InData Labs (4.5/5) is the better choice when fintech, healthcare, and SaaS companies wanting a specialist data-science boutique rather than a generalist software vendor.. If your situation matches those criteria, InData Labs is a competitive option.
Related comparisons
Provectus vs InData Labs FAQ
Is Provectus better than InData Labs?
Provectus (4.5/5) scores higher overall, but "better" depends on your use case. Provectus is better for mid-market and enterprise buyers who want AI/ML delivery bundled with cloud and big-data engineering from one integrator.. InData Labs is better for fintech, healthcare, and SaaS companies wanting a specialist data-science boutique rather than a generalist software vendor..
How do Provectus and InData Labs differ in pricing?
Provectus uses fixed project and dedicated team engagements pricing with a minimum engagement of $50K. InData Labs uses fixed project and time & material pricing with a minimum engagement of $20K. Neither firm publishes a full rate card; a discovery call is required for project-specific quotes.
Which is better for enterprise: Provectus or InData Labs?
Provectus is the larger team and typically the better enterprise-scale choice.

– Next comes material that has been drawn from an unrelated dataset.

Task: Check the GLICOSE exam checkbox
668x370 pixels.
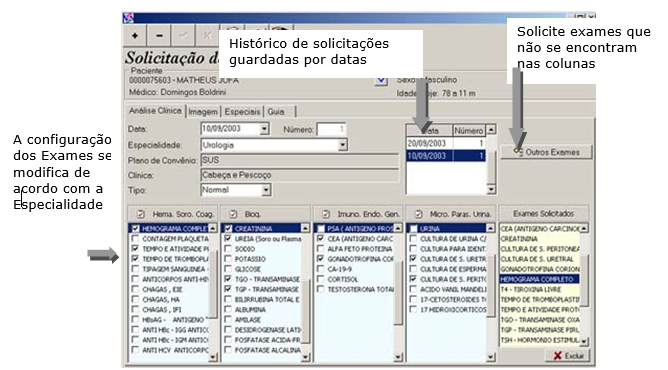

For very large programmes, verify team size and compliance coverage directly with each agency before shortlisting.
What are the main differences between Provectus and InData Labs?

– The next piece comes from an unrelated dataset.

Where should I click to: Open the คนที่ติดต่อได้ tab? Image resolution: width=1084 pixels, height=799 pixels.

Provectus's primary differentiator is: combines ai/ml delivery with cloud and big-data engineering as a single integrated systems-integrator practice.. InData Labs's primary differentiator is: dedicated in-house r&d center focused specifically on data science and ai rather than broad software outsourcing.. They also differ in team size (501–1,000 vs 51–200), minimum engagement ($50K vs $20K), and primary industries served (Retail, Healthcare vs FinTech, Healthcare).
Last reviewed: July 2026. Verify all details directly with each agency before making a decision.